Vingt après sa mort, l’Opéra de Paris enterre Noureev chorégraphe sous un médiocre hommage. Des choix de répertoire attendus, des pas de deux coupés à l’économie, le service minimum pour les décors et – malheureusement aussi – pour un bon nombre de danseurs.
Les chorégraphies de Noureev ont valorisé la danse masculine. Qu’en a-t-on vu ? Presque rien. Dans les pas de deux, les hommes n’ont guère brillé, et leurs variations ont été systématiquement omises.
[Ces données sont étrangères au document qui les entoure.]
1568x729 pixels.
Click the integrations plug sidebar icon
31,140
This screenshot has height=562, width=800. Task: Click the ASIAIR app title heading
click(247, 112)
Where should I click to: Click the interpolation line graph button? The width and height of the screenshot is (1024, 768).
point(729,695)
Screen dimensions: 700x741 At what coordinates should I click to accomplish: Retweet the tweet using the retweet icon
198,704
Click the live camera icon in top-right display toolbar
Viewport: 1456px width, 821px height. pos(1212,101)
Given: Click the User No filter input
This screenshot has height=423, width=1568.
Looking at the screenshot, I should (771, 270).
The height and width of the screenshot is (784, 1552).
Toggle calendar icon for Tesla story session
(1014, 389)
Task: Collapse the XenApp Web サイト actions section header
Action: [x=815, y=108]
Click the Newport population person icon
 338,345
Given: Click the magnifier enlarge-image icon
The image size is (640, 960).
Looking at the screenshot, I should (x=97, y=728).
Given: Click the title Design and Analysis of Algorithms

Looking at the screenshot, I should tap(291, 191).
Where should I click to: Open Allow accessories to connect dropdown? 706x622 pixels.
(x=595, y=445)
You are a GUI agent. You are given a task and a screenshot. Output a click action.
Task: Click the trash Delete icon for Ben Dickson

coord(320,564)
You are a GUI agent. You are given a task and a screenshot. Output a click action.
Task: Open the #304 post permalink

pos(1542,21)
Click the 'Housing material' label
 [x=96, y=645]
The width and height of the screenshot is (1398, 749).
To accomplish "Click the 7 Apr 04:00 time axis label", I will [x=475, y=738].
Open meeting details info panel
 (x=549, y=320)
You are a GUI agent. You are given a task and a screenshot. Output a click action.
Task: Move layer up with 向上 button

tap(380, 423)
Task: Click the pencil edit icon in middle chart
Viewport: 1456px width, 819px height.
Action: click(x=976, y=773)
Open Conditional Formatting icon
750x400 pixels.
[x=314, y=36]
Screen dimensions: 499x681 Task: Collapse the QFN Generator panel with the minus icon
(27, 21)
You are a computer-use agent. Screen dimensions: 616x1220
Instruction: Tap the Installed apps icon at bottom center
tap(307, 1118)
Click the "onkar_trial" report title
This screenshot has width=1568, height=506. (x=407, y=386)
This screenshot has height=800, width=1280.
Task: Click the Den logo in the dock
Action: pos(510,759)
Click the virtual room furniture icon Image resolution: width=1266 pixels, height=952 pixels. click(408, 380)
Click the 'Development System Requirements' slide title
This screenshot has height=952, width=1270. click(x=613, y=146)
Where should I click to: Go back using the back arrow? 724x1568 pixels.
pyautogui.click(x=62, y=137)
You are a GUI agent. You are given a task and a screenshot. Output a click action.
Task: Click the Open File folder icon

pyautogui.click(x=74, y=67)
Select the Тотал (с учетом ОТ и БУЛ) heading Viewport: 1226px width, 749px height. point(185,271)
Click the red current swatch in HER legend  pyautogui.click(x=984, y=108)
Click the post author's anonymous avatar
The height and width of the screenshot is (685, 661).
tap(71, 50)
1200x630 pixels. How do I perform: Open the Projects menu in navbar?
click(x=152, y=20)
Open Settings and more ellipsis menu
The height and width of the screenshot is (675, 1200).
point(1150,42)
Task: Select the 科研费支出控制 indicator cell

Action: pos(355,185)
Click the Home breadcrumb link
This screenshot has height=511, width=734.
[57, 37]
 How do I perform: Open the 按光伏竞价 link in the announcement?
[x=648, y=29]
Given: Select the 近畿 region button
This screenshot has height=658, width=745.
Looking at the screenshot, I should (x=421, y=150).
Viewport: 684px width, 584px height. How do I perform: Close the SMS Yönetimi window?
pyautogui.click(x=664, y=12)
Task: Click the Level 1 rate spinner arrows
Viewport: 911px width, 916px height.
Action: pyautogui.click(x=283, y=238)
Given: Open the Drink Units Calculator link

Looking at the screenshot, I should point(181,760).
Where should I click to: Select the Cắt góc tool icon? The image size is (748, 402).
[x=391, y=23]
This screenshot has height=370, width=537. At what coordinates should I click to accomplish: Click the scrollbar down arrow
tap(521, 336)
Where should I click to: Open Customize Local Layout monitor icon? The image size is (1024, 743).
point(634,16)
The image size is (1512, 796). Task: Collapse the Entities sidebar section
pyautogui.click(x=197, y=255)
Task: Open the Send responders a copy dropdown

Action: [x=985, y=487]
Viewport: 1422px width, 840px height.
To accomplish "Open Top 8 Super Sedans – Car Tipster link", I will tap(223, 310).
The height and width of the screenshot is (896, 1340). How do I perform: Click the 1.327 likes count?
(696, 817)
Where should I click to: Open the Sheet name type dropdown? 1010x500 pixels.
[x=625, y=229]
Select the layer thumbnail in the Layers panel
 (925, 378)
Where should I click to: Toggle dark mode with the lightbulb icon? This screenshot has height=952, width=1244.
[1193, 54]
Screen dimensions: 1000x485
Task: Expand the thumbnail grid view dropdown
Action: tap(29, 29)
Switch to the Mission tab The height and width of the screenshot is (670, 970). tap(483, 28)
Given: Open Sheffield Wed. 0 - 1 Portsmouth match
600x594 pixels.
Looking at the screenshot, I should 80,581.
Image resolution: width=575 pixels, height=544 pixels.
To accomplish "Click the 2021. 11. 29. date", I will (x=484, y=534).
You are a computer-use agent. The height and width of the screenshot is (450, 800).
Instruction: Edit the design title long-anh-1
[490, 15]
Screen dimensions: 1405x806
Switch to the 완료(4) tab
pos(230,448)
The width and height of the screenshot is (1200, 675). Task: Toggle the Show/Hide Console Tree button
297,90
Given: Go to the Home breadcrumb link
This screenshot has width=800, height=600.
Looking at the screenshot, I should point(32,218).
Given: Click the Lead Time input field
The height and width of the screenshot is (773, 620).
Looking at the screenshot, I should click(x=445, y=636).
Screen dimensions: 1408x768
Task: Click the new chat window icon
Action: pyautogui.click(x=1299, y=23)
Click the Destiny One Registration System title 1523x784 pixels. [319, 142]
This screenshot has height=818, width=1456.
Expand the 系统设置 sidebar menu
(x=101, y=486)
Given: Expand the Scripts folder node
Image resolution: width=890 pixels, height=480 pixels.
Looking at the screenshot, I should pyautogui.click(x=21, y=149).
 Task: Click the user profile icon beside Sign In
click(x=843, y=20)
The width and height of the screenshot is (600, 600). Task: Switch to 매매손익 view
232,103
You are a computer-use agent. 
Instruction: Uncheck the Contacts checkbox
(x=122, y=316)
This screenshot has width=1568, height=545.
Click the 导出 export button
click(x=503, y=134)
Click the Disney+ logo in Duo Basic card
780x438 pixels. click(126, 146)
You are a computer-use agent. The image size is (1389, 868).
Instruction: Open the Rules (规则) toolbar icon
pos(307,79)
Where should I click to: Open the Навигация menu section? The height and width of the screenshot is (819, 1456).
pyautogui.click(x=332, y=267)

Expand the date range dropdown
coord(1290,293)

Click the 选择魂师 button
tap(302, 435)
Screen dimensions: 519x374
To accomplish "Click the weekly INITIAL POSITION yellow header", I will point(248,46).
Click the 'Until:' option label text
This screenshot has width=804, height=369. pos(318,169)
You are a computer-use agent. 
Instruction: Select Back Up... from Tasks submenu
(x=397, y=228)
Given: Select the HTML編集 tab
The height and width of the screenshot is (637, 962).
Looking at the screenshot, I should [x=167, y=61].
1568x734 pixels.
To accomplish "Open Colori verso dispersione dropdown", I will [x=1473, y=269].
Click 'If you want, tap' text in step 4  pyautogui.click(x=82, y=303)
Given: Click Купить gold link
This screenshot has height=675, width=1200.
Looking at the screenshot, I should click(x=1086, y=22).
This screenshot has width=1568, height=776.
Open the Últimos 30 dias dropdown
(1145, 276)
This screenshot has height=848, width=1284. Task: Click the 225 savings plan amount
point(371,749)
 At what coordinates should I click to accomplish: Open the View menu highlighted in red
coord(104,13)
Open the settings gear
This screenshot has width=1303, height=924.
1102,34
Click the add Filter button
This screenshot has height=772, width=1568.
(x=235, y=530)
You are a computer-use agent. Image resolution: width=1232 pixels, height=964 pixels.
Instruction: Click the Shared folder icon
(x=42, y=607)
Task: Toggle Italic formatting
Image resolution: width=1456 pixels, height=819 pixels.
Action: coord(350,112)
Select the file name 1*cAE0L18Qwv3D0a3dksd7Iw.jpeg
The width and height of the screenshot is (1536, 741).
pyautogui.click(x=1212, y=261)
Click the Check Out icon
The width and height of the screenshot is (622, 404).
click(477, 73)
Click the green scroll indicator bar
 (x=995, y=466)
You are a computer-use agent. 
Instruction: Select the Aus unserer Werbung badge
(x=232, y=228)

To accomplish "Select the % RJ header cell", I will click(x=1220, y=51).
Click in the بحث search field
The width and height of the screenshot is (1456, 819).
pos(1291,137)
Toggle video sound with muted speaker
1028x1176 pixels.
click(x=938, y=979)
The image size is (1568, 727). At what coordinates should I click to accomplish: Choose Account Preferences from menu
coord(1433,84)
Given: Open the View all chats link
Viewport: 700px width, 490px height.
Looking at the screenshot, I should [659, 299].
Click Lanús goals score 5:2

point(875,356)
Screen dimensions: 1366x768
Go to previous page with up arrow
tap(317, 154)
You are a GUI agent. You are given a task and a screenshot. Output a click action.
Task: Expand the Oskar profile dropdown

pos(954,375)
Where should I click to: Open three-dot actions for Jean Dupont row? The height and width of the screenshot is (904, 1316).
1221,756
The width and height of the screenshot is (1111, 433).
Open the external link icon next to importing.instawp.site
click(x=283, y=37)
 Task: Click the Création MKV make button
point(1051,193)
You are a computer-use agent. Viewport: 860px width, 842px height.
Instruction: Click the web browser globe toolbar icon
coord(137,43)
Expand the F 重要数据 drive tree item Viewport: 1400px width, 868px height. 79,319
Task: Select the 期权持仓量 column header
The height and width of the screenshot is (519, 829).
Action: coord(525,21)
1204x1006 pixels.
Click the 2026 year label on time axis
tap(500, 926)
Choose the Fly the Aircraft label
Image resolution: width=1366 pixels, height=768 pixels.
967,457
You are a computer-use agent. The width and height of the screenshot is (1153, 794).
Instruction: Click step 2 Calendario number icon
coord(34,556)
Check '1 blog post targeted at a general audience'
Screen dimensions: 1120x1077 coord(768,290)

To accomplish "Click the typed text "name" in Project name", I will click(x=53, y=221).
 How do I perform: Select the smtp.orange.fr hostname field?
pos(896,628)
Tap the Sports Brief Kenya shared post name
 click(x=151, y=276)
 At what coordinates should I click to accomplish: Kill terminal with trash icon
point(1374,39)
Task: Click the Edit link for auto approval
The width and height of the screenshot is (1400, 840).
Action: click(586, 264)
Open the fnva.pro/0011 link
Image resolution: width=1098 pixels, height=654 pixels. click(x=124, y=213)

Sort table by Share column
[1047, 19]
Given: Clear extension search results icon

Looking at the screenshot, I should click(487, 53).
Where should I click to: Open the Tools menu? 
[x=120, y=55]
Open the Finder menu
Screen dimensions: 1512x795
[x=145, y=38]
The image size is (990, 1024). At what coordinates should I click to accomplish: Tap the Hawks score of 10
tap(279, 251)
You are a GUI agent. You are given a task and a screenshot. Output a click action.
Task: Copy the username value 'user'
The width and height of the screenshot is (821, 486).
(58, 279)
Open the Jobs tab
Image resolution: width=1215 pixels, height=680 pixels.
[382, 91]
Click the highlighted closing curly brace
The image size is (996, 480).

Sauf celle de Basilio (acte III) : on y programme Karl Paquette, qui la torchonne pis qu’il n’était prévisible.
Il faut avoir découvert Noureev dans Wikipédia pour se contenter de montrer le corps de ballet dans la descente des Ombres de la Bayadère : ce passage – très réussi par les 32 danseuses – est symboliquement attaché au souvenir du danseur, mais la chorégraphie est, pour l’essentiel, du Petipa. Que n’a-t-on choisi les géométries folles du premier acte du Lac des cygnes, ou la valse fantastique de Raymonda, pour faire briller filles et garçons dans les diaboliques mouvements fugués concoctés par le grand Rudy? Autrement dit, mettre en évidence, en même temps et à la fois, l’originalité et la beauté du répertoire que Noureev a légué au ballet de l’Opéra de Paris, et la capacité comme la volonté de la compagnie de faire vivre cet héritage ? Mais cela aurait demandé une vision et du travail.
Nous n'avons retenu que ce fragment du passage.